Uber, which operates Uber Eats services in Asian countries including Japan, India and Hong Kong said it will cease operation in South Korea on October 14.
Industry data show that South Korea is the world’s fourth largest market for online food orders, crowded with home-grown delivery apps.
Uber Eats is also increasingly facing competition across major markets and has been struggling to make its business profitable.
Even though Uber Eats grew 140 percent year-over-year and generated US$3.9 billion in bookings as of its second quarter of 2019 earnings report, Uber CEO Dara Khosrowshahi says that Uber Eats wasn’t going to be profitable any time soon.

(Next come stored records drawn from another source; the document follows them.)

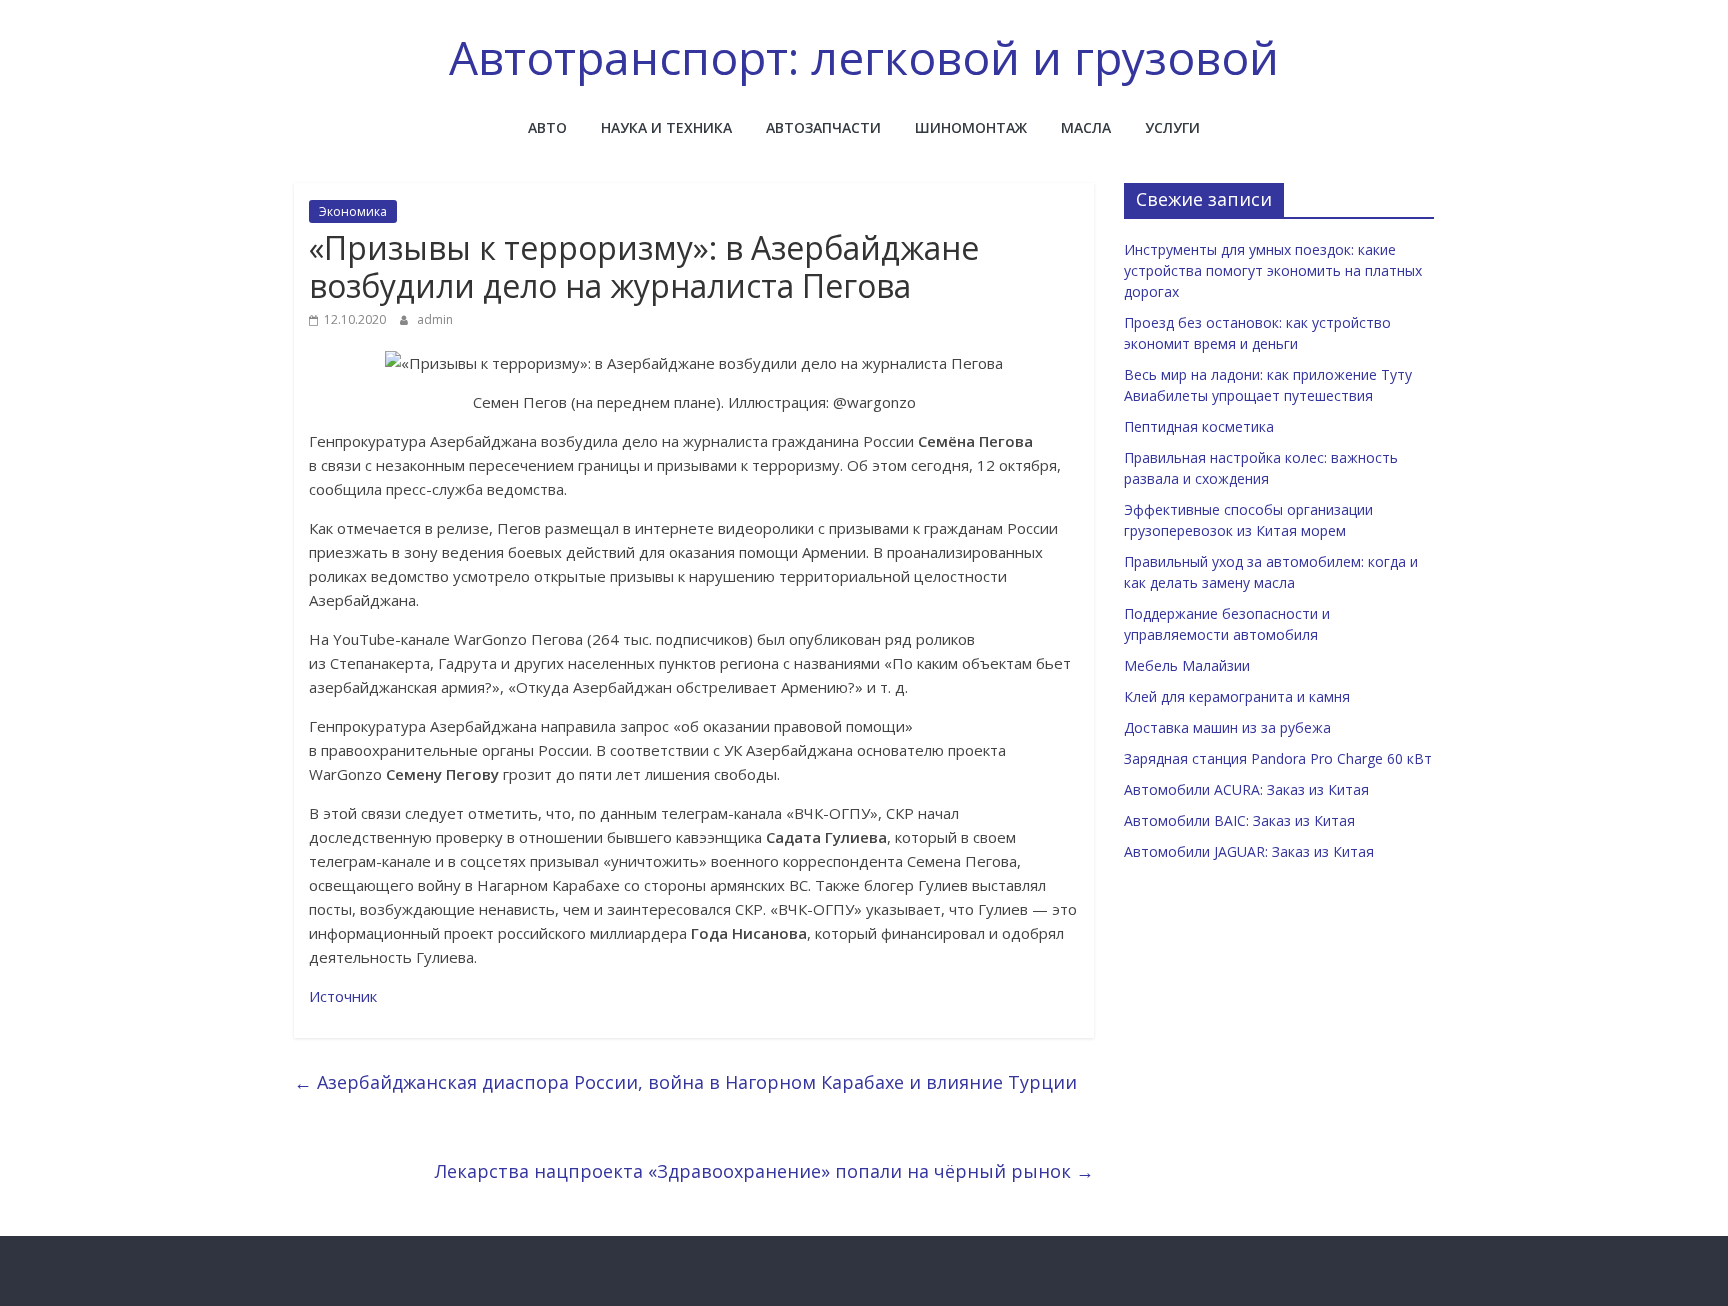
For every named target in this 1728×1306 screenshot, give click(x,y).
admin (435, 319)
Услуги (1172, 127)
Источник (343, 996)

“The Eats business is still a business that carries very significant growth going forward and that continues to attract a lot of capital. Not just in the US, but all over the world.
“With the eats business there’s a lot of capital chasing a lot of growth and we’re the leader on a global basis. So, I don’t expect that business to be profitable in the next year or year after frankly,” Khosrowshahi told CNBC.
Comparably, Grubhub had established the beginnings of a profitability roadmap for the industry – even as some experts worry that it is losing share to its fast-growing Silicon Valley rivals.
In India Zomato ad Swiggy have notably been shifting their gears increase grip in the sector, stirring up more competition.
As the online food delivery is projected to hit $200 billion by 2025, players in the sector ought to are seeking to broaden their global presence, and strengthen their competitive position.